Nina schiebt mich sanft auf die runde Bodenplatte mitten zwischen die Eisenwesen. Diese beginnen ihre unzähligen, nach allen Seiten abstehenden Metallblätter zu bewegen und erzeugen damit fremdartig hohle, scheppernde, kreischende, klirrende Töne. Die obersten Drittel der Eisengebilde wanken im Zeitlupentempo vor und wieder zurück. Einzelne Teile davon bewegen sich wie Münder. Sie scheinen miteinander zu sprechen, sich in bedächtigen, schwerfällig hohlen, metallenen Tönen zu beraten.

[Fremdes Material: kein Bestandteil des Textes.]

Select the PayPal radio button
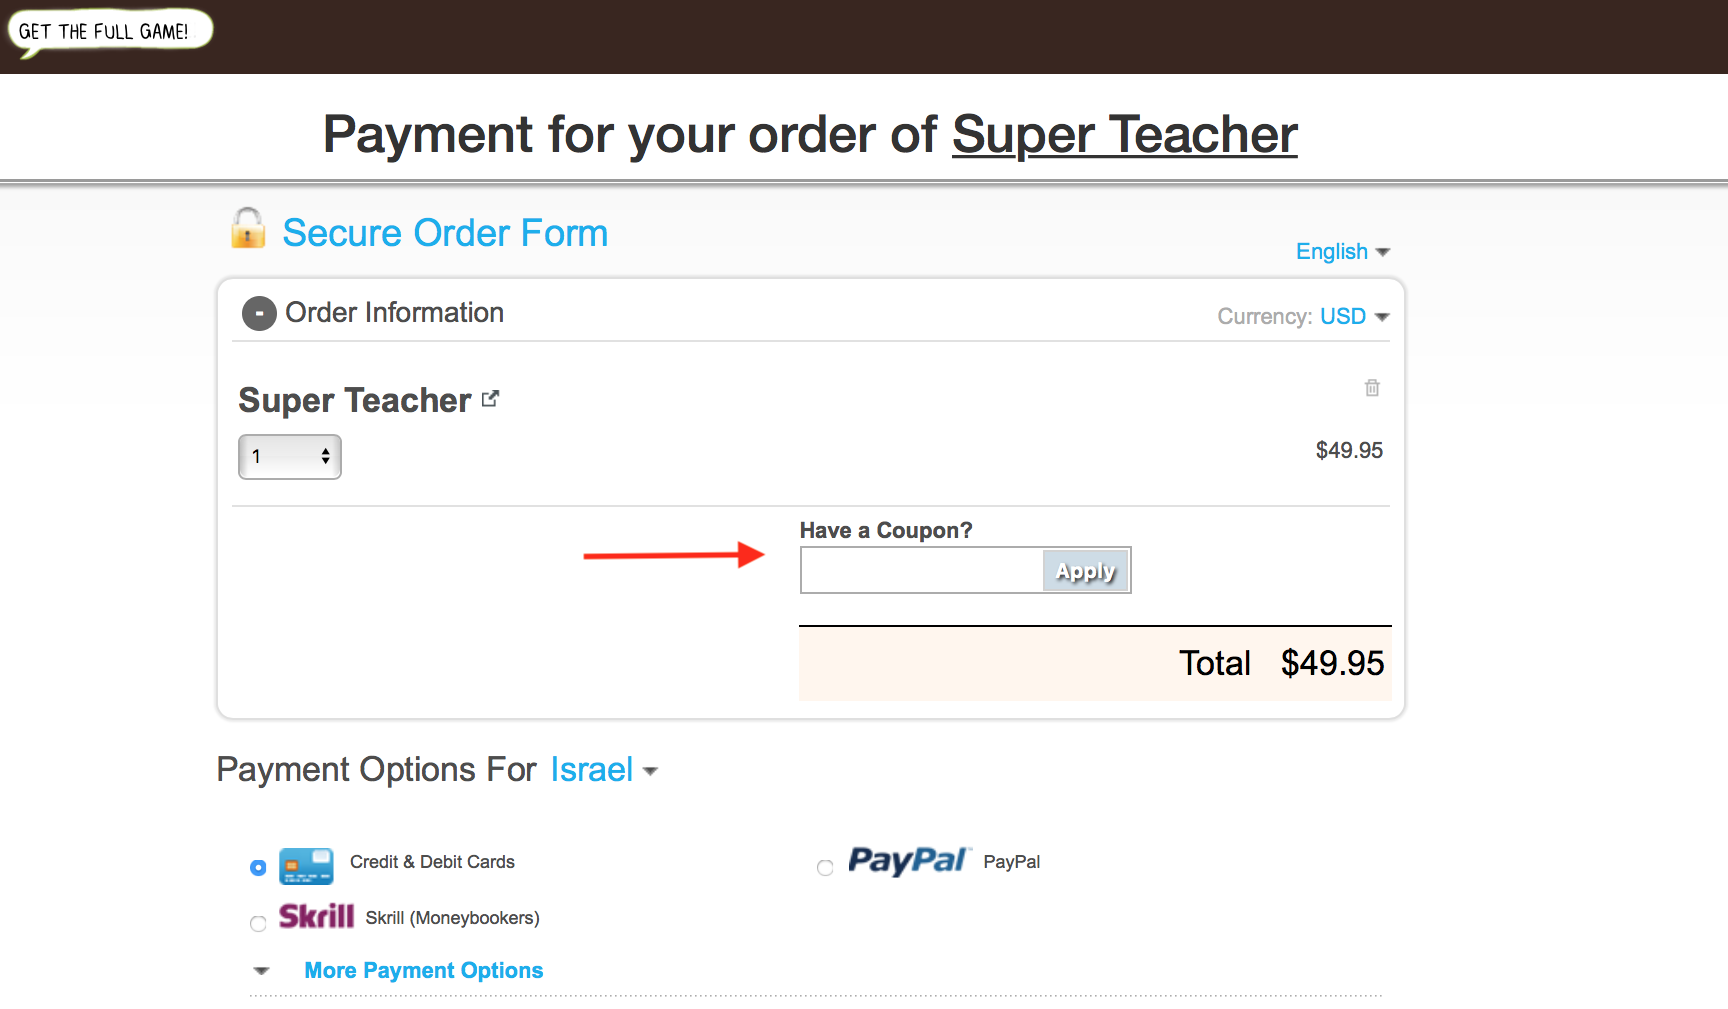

Ich starre hinauf. Erwarte ein Ende und weiss, dass es kein Ende gibt. Erwarte eine Fortsetzung und fühle, dass diese hinter mir liegt. Dass sich alle Ereignisse rückwärts in Richtung Vergangenheit abspielen. Irdische Zeit ist kein Mass mehr. Ich glaube mich zu erinnern, irgendwann Tag und Nacht, Sommer und Winter, das Altern der Lebewesen, Geburt und Tod gesehen, erlebt und als Zeitmass begriffen zu haben.

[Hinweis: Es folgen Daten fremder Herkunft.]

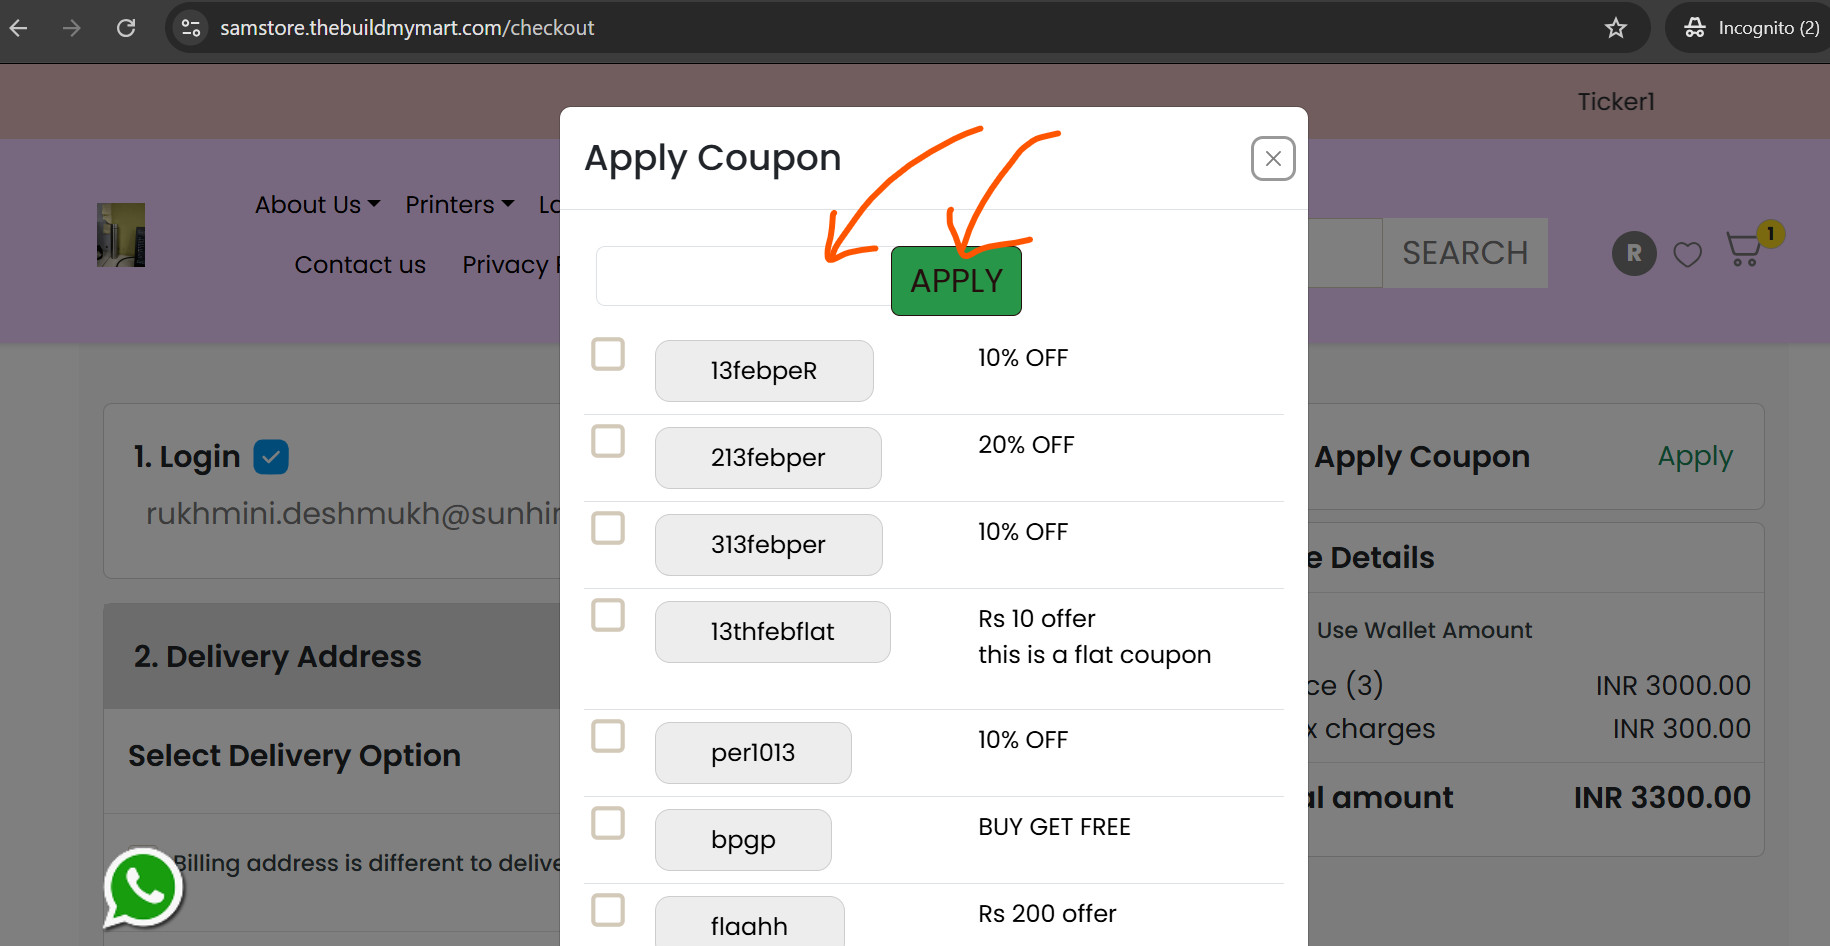This screenshot has height=946, width=1830.
Task: Click the Apply link in the coupon panel
Action: coord(1695,457)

Mit diesem letzten Einblick in Erinnerungen ist jeder Sinn allen Geschehens in der frühen Vergangenheit verloren gegangen. Seit ich unterwegs bin, vielleicht hinüber getreten in irgendein Universum, ist Zeit eine scheinbar zufällige Abfolge von Lichtbildern, in denen ich mich zu bewegen und zurecht zu finden habe. So lange jedenfalls, als das endgültige Urteil nicht gefällt ist.

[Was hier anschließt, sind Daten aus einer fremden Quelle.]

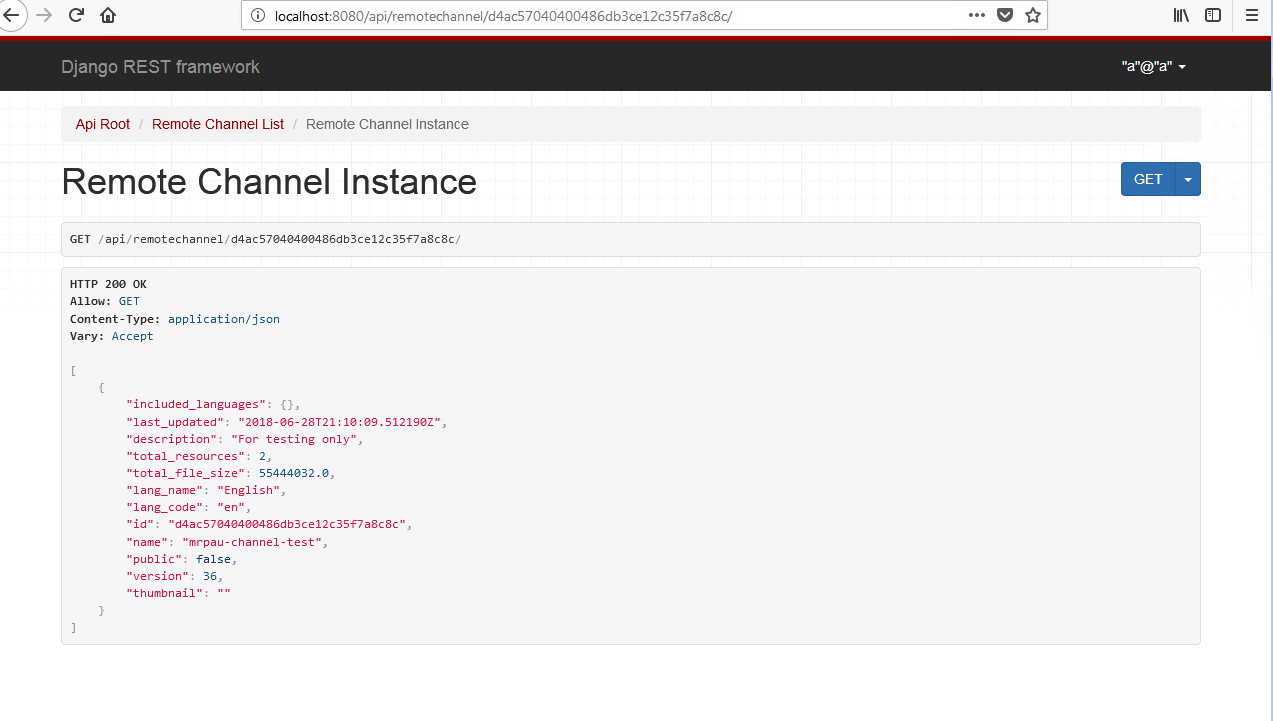The image size is (1273, 721).
Task: Open the "a"@"a" account dropdown
Action: click(x=1150, y=66)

Drüben, ausserhalb der Eisenkonstruktionen hat sich ein grauer Kontrast gebildet. Geheimnisvolle Nebelschwaden lösen sich daraus, nähern sich, ziehen zwischen den Eisengebilden durch, kriechen den Einzelteilen entlang, nisten sich kurz ein und verflüchtigen sich wieder. Eine erdrückende Macht thront über mir, lässt mich spüren, dass ich ihr ausgeliefert bin, dass sie keinen Einwand duldet.
Nach zeitlosem Verharren tut sich eine Veränderung kund. Das Schepern der Metallteile wird leiser und weicht schliesslich einer umfassenden Stille. Eines der Eisengebilde neigt sich leicht gegen die Mitte hin, deutet eine Verbeugung an. Dann nehmen alle drei ihre ursprüngliche Stellung ein.
Aus dem Nichts tritt Nina herzu.
Sie lächelt nicht.
Ihr Antlitz ist starr und weiss.
Ihre Augenlider sind geschlossen.
«Es gibt keine Rückkehr. - Du musst bleiben. - Für immer.»
«Und du?»
Eine letzte Nebelschwade verflüchtigt sich.